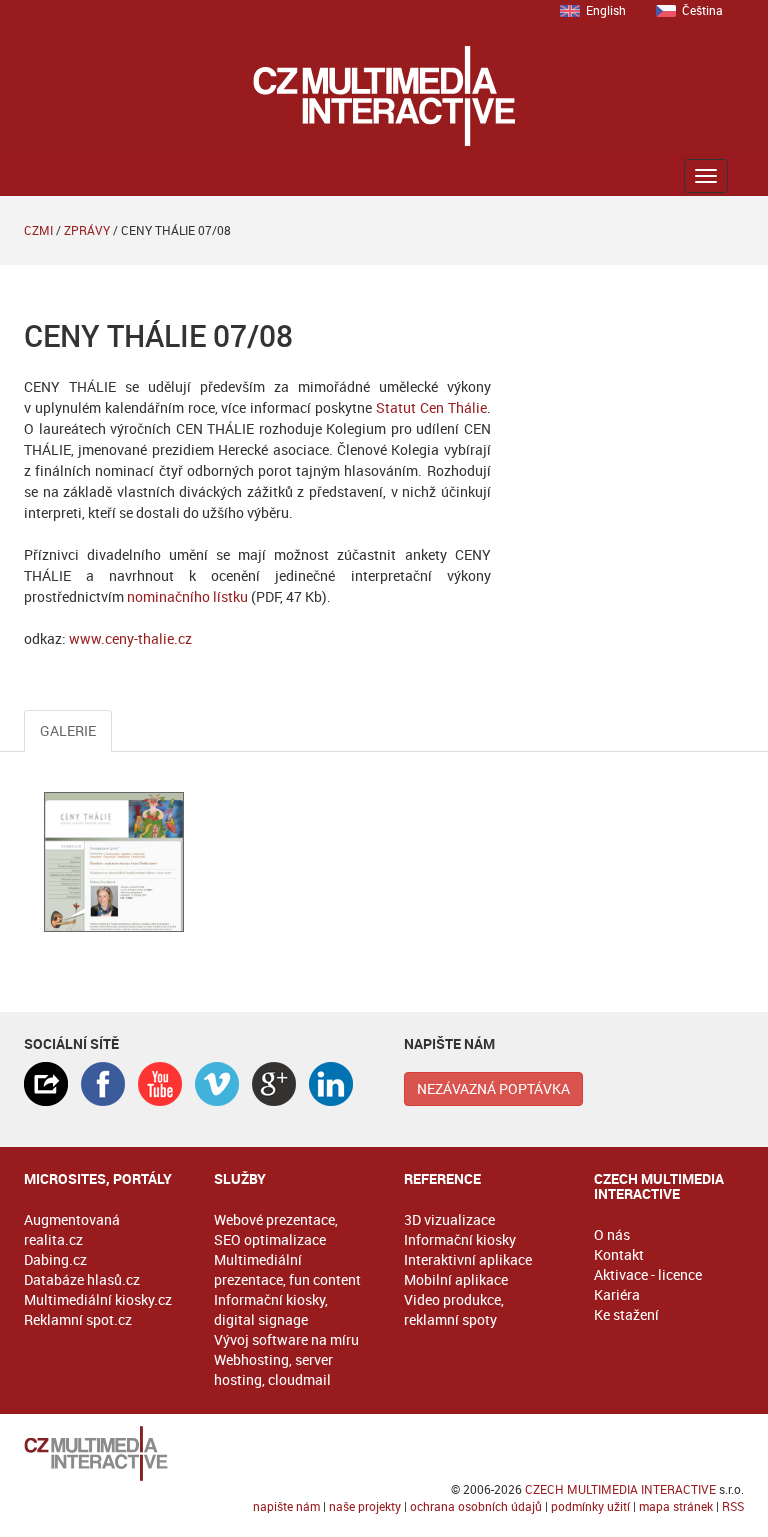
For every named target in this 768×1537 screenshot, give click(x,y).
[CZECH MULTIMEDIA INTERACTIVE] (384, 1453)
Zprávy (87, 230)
***
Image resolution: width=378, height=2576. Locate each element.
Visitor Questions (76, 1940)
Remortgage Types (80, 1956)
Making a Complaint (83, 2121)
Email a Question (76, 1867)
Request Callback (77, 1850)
***
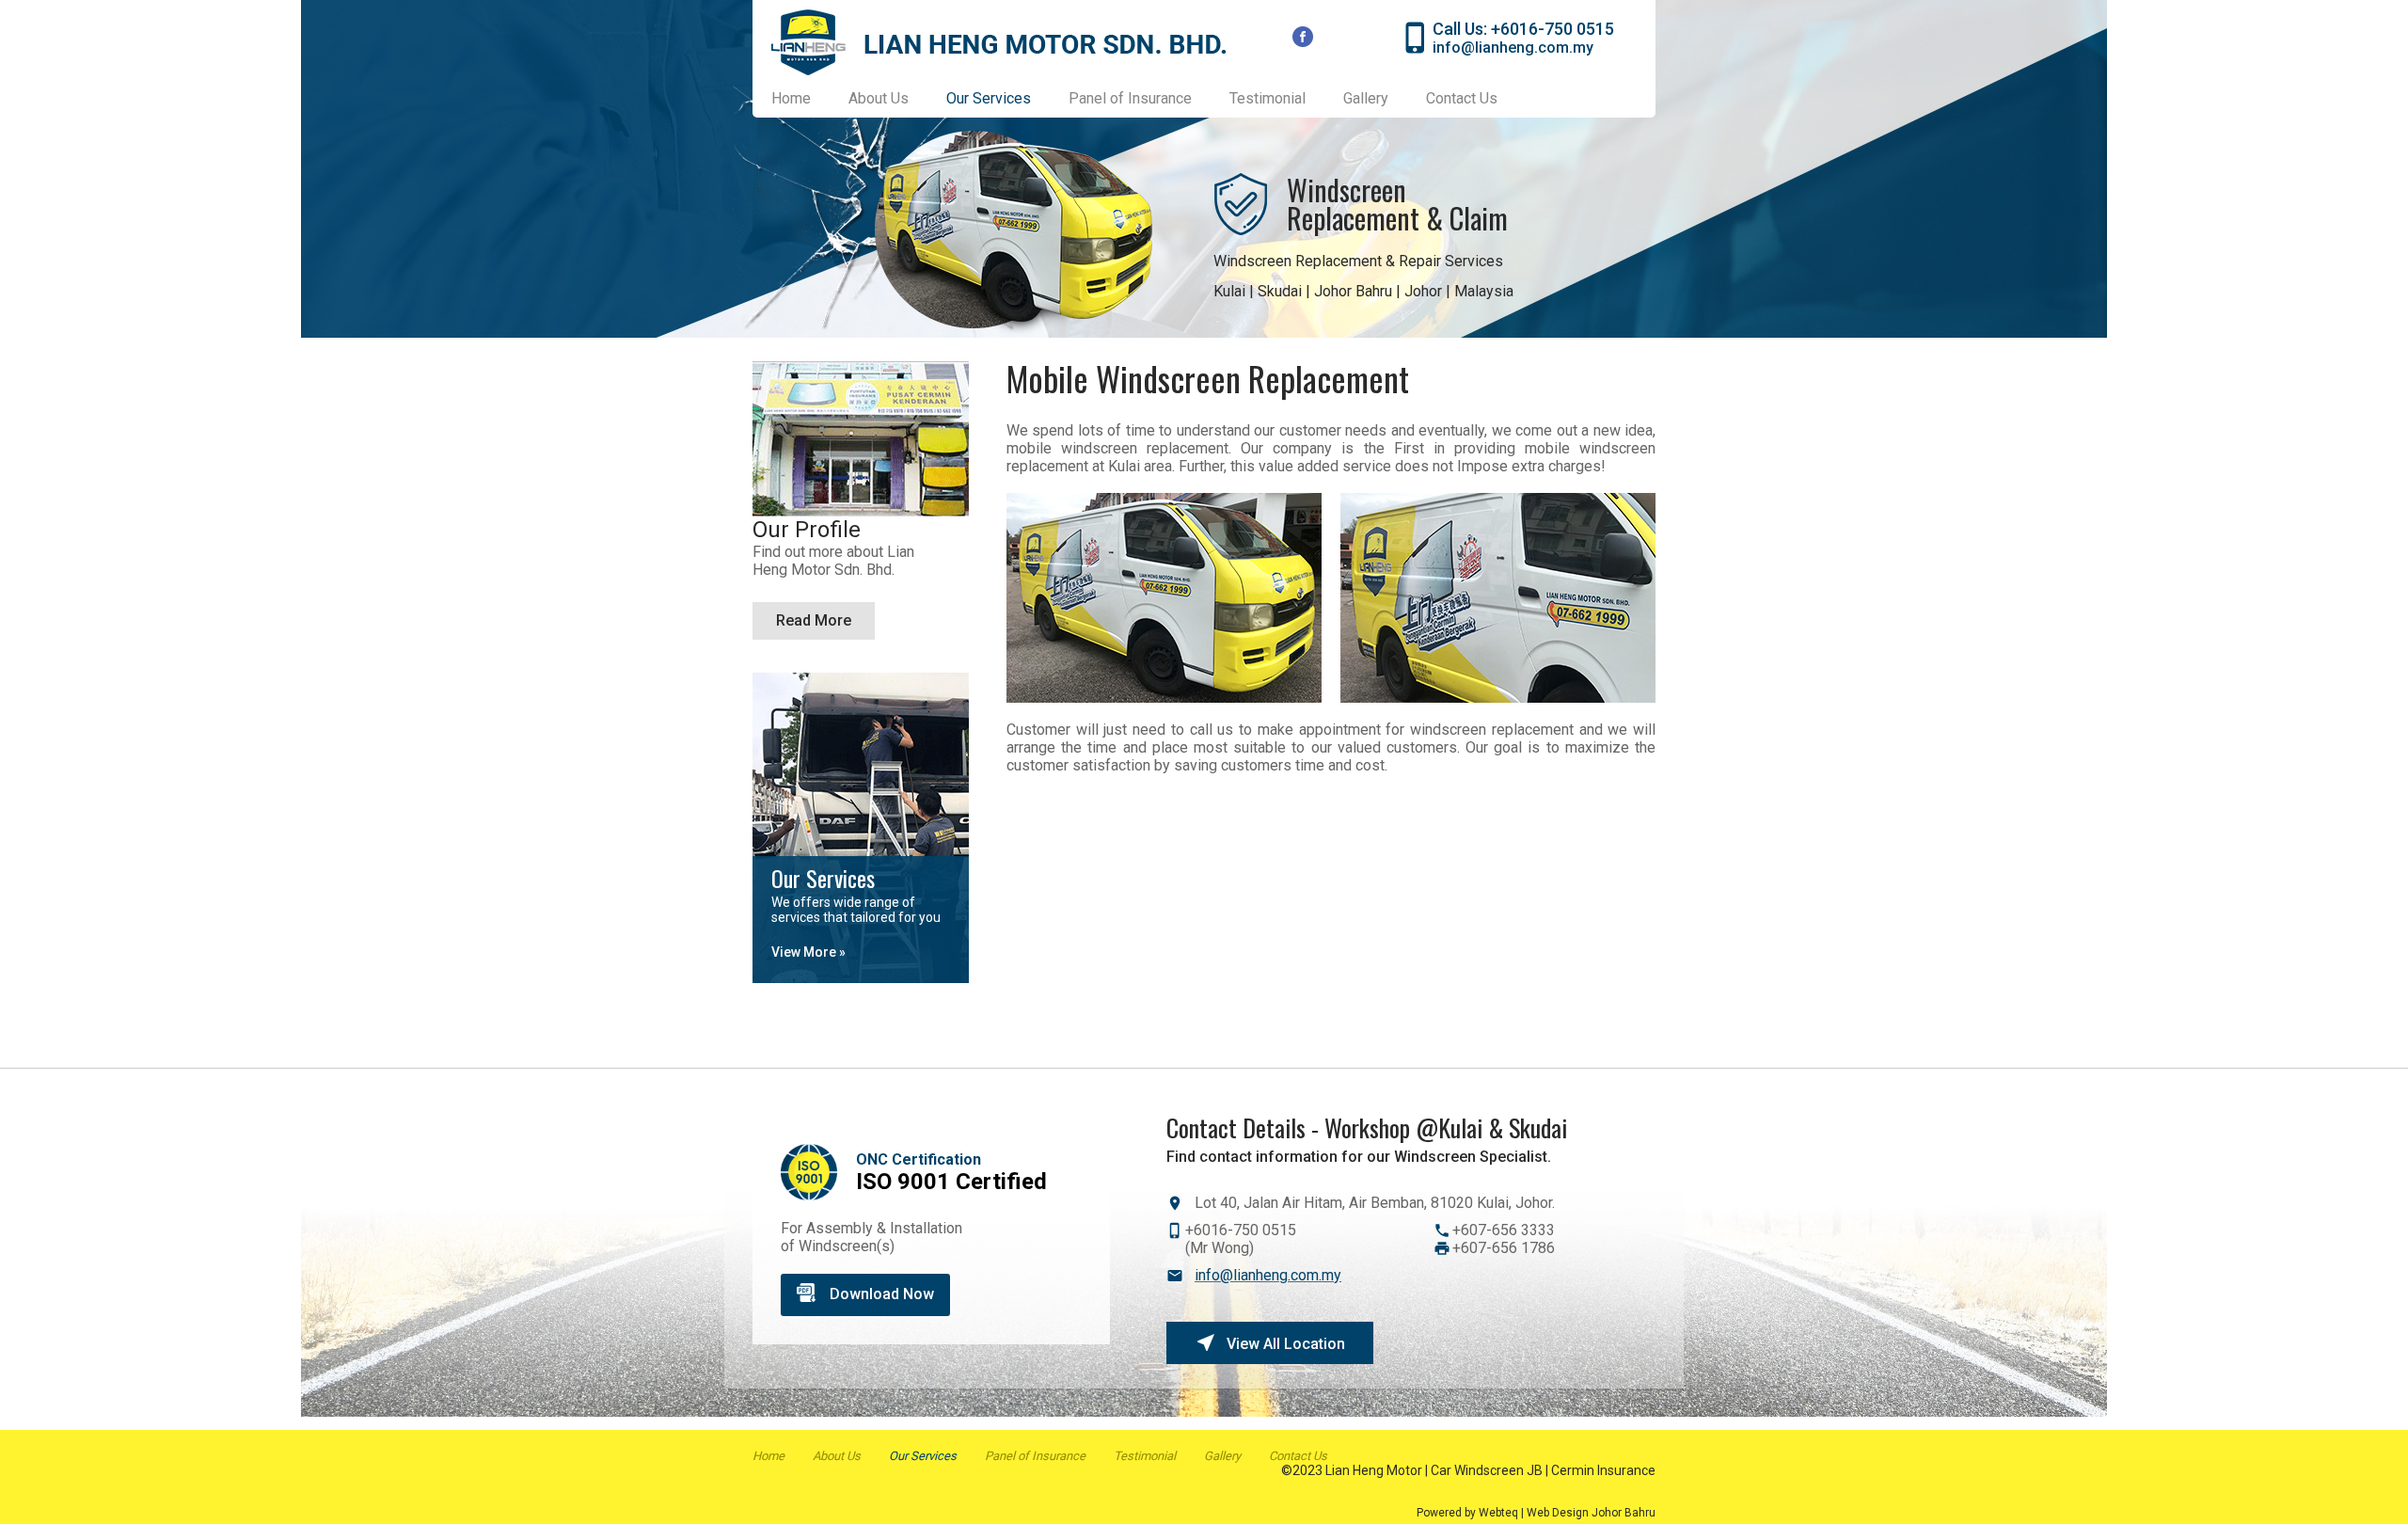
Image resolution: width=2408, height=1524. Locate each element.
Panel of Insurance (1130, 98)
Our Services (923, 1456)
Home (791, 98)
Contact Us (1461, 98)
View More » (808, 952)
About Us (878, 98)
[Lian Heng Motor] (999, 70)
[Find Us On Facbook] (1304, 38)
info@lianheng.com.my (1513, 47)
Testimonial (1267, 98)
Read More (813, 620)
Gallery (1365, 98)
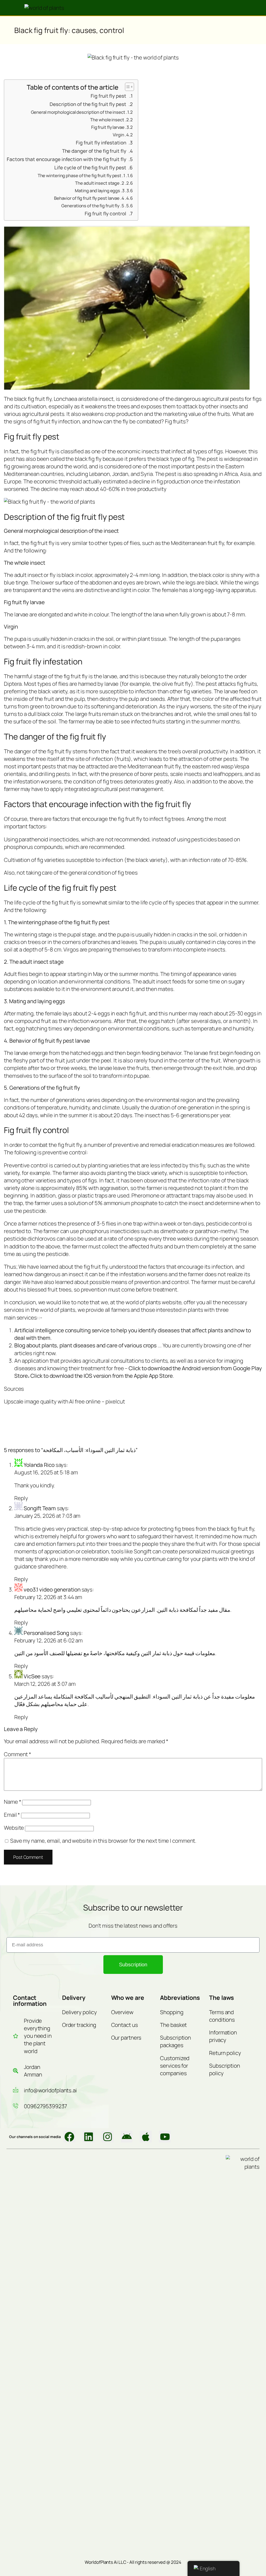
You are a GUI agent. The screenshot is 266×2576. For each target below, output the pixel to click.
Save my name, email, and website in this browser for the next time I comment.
***
Going back over the entries above, copy word for word every line from the one that has "For every named" on through the one that has "Zprávy (87, 230)".

Your solution
For every named target in this 768×1537 screenshot, give click(x,y).
[CZECH MULTIMEDIA INTERACTIVE] (384, 1453)
Zprávy (87, 230)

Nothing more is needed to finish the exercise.